В коридоре послышался шум. Дверь открыли ключом. В квартиру вошла неестественно красивая женщина в черном деловом костюме. Не обращая внимания на смущенного Джона, она сердитым жестом пригласила в квартиру двух хмурых, с похмельными лицами рабочих в синих халатах. Те прошли в кабинет и вынесли буфет старинной работы.
— Но Льва Сергеевича нет дома, — с тревогой сказал Джон.
На этот раз он удостоился взгляда.
— Я знала, — язвительно произнесла она, — что это животное водит сюда своих учениц, грязных шлюх, но раньше не замечала интереса к толстым смазливым мальчикам. — Выносите! — коротко приказала рабочим женщина и посмотрела на Джона так, что он понял: прикончит, если он вздумает ей помешать.

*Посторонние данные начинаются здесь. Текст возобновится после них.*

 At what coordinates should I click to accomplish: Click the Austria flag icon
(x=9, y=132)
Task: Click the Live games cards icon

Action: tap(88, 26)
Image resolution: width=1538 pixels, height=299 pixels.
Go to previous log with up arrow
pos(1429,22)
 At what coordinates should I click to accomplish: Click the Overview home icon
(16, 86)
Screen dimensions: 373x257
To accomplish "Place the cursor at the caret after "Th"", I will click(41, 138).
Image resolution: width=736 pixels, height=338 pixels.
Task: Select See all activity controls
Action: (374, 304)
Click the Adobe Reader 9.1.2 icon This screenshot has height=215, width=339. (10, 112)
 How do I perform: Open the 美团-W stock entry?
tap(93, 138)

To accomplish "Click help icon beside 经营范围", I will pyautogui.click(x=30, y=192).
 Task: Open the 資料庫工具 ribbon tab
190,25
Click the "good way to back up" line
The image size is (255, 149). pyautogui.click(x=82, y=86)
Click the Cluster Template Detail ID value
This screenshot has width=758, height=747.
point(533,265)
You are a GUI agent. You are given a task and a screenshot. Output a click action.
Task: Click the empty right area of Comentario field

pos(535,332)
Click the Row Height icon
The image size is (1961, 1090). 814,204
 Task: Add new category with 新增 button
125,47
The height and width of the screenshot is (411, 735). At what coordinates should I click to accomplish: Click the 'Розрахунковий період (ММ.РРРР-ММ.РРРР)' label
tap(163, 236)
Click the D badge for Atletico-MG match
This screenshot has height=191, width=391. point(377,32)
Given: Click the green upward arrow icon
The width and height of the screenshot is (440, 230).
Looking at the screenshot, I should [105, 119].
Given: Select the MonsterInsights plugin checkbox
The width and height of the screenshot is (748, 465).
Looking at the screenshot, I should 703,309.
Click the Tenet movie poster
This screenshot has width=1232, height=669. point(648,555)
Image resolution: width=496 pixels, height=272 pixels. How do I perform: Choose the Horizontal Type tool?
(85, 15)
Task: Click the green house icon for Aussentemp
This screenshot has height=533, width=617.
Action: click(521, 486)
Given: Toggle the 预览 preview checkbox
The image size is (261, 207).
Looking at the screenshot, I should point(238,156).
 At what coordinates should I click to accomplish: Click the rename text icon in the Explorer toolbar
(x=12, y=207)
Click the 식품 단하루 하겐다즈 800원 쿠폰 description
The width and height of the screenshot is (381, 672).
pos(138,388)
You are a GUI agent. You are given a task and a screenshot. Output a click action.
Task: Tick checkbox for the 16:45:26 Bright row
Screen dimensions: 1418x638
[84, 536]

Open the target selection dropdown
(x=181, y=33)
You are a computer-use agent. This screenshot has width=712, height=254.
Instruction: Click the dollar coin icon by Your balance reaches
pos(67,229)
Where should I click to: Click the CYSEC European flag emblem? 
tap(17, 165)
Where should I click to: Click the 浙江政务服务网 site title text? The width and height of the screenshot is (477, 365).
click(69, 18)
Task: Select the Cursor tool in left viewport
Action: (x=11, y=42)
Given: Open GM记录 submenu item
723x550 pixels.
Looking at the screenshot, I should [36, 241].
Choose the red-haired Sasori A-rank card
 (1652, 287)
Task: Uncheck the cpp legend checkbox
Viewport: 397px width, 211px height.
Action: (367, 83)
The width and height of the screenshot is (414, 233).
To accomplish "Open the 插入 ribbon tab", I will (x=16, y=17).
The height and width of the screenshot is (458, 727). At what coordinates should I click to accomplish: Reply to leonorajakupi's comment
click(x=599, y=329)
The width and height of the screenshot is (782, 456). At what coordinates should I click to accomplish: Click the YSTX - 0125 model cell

Вернувшись в кабинет, Джон послонялся из угла в угол, рассеянно полистал раскрытую на столе книгу. В глаза бросились слова: «… лишним в этой чужой взрослой игре». Что-то знакомое… Ах да! Он подошел к окну. Солнца не было и в помине. Из-за мутного стекла на него нагло наваливалось серое отвратительное утро, похожее на рабочих, что выносили буфет. На душе стало муторно. Джон открыл окно, и его оглушил рев машин, еле ползущих в пробке, изрыгавших сиреневый зловонный дым, который смешивался с низкой небесной хмарью. По широким тротуарам пешеходы двигались быстрее автомобилей, не шли, а бежали, машинально расходясь со встречными и не замечая их. У Джона закружилась голова.